**WHAT IS BEING ASKED:**
Report every line below that contains the string "Aviator", copying each one in full. Matching is case-sensitive.

**GIVEN DATA:**
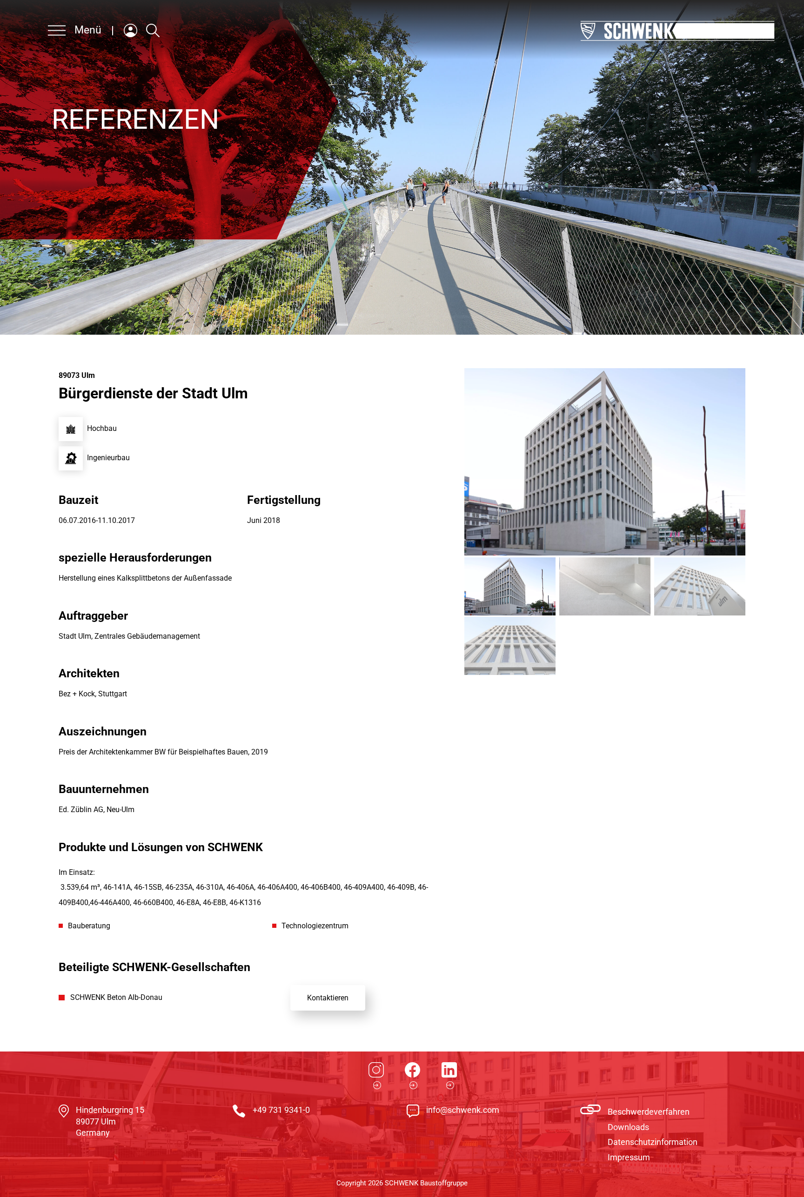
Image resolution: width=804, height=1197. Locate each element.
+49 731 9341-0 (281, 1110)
...
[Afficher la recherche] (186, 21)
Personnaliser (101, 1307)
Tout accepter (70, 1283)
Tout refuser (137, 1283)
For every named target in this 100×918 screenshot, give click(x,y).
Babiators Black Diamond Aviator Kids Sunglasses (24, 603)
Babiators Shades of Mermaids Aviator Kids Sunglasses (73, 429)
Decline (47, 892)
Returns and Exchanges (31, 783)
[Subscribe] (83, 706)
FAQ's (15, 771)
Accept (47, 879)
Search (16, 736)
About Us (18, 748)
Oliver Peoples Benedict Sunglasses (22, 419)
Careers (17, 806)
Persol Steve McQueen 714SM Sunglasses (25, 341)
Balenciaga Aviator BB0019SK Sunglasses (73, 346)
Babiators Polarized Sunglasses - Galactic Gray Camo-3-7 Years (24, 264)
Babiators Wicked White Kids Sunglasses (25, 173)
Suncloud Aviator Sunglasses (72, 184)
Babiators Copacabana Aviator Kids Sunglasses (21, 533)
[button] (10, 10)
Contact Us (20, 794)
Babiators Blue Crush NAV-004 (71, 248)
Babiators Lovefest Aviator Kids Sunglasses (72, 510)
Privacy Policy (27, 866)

**WRITTEN SOLUTION:**
Babiators Black Diamond Aviator Kids Sunglasses (24, 603)
Babiators Shades of Mermaids Aviator Kids Sunglasses (73, 429)
Balenciaga Aviator BB0019SK Sunglasses (73, 346)
Suncloud Aviator Sunglasses (72, 184)
Babiators Copacabana Aviator Kids Sunglasses (21, 533)
Babiators Lovefest Aviator Kids Sunglasses (72, 510)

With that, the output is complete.